When California musician Samantha Stollenwerck returned from a year of travel, she turned her pics into music.
NOW THAT PRINTING PHOTOS is almost obsolete, it’s inevitable that pictures get lost and forgotten in the bits and bytes of hard drives.
The trick is to do something with them. Right away. A photo book. A collage. Or, as my musician friend Samantha did, turn them into a music video: a great way to revisit or share a year-long, around-the-world adventure in a three-minute burst of color and enthusiasm.
And if it also happens to plug your music and raise money for charity, well, now you’re just overachieving.
NM: You were on the road for nearly a year — what inspired such a big trip?

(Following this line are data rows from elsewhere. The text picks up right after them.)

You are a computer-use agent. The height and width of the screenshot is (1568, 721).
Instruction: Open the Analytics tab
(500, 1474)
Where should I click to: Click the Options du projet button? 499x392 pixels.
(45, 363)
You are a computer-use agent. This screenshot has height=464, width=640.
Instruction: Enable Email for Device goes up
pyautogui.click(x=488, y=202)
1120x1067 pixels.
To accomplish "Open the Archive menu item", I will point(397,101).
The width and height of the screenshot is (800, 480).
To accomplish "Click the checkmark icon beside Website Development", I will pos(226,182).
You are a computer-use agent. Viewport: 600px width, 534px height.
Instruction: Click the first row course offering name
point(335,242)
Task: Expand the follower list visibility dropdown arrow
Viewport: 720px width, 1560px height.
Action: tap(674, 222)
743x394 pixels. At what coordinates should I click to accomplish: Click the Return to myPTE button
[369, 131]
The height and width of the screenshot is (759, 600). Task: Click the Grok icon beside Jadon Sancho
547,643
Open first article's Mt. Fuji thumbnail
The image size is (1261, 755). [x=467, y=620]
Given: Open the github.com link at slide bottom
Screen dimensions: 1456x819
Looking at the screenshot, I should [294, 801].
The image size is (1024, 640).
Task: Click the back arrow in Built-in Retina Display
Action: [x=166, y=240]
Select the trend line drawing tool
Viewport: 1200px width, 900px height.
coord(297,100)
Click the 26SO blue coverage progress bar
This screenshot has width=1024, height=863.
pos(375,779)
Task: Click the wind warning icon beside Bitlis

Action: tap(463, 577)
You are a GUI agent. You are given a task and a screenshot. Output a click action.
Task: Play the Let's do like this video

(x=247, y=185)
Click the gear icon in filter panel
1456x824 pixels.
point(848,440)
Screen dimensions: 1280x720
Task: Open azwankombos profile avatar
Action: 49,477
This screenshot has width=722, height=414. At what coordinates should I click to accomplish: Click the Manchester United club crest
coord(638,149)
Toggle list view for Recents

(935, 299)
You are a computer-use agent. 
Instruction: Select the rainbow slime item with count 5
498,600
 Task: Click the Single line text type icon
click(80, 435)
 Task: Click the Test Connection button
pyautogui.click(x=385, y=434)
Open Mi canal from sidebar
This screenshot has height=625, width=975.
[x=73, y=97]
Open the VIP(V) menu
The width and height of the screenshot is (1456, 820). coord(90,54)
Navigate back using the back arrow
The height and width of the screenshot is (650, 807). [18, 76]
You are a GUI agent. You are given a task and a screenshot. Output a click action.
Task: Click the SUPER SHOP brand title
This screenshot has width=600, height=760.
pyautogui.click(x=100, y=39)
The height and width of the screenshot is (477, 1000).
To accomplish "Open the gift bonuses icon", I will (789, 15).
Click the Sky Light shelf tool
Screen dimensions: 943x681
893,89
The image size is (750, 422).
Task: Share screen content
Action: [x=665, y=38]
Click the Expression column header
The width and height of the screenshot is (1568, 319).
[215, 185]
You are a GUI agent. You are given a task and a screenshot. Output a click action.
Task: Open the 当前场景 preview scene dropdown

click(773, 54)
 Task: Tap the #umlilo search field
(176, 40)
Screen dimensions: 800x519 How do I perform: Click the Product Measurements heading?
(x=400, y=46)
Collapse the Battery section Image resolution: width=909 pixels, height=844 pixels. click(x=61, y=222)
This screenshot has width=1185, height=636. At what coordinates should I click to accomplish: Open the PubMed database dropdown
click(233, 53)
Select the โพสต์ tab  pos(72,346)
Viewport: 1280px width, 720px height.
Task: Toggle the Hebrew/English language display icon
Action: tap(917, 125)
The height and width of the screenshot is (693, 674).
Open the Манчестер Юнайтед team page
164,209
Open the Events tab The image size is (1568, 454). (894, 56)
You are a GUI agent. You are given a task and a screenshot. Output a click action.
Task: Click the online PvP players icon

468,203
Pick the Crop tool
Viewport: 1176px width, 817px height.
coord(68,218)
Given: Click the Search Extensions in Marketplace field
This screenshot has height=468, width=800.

SS: It was a combination of needing to get inspired as an artist and realizing that I’ve never really traveled before. I went on a trip to Antarctica with some friends, but as soon as I landed in Buenos Aires, I knew it was all over. Life is short. I went home after that trip, sold my car, a few guitars and other recording gear, rented out my apartment, closed up shop, and booked a ticket back down to South America. It happened really quickly.
I know you’re not really a photographer. What camera are these photos shot on?
A Nikon D-300 with a Tokina super wide angle and a Tamron 18-200mm. But a lot of the shots in my music video were (sad but true) from the iPhone. It was easier for me to just collage and play with the smaller images. I have so much to learn about taking photos, but one thing I did absorb was that it’s all about putting yourself in the right place and connecting with the subject. When I write music, I like to focus on one special, sometimes off-center moment in the story, and I started to see that similar focus with photography.
What did the trip teach you about yourself?
It was definitely nice to be the observer on this trip. As a musician you are always trying to grab the mic and say something. It’s way cooler to watch the world unfold before your eyes and tell a story without words, from behind the lens. I loved that part of it.
Were you playing music along the way?
Actually, I decided to leave my guitar behind on these travels (mostly because the idea of lugging it to the base of, like, Mt. Bromo, sounded hilarious). But music still came with me. I did music therapy with a group of girls in the Philippines, girls who were victims of sex trafficking. That was incredible. I also absorbed the cultural influences around me and would love to infuse that into my next record. For instance, I loved the sound of the gayageum (a Korean folk instrument that sounds like an eerier version of slide guitar) and I loved the three-part harmonies from traditional Fijian music. I absorbed all of these things along the way.
Does the video feel more personal than a photo album?
Absolutely. Music has been my life forever, and my manager and I were always talking about doing a music video for this song showing snapshots of global moments — it’s about not taking life for granted — and this seemed perfect because I took the shots, so the story is a lot more personal.
So how does this end up raising money for a school?
Anytime you download the single off of iTunes, I match it with a donation of my choice to Pencils of Promise, an organization building schools on the ground in four developing countries to date. I have already raised the majority of my goal, but I wanted to use this video as a way to continue the conversation of education in the global sphere. Especially for young women. I don’t expect people to donate, but if I can pass on the information through my music then I thought this was a good vehicle.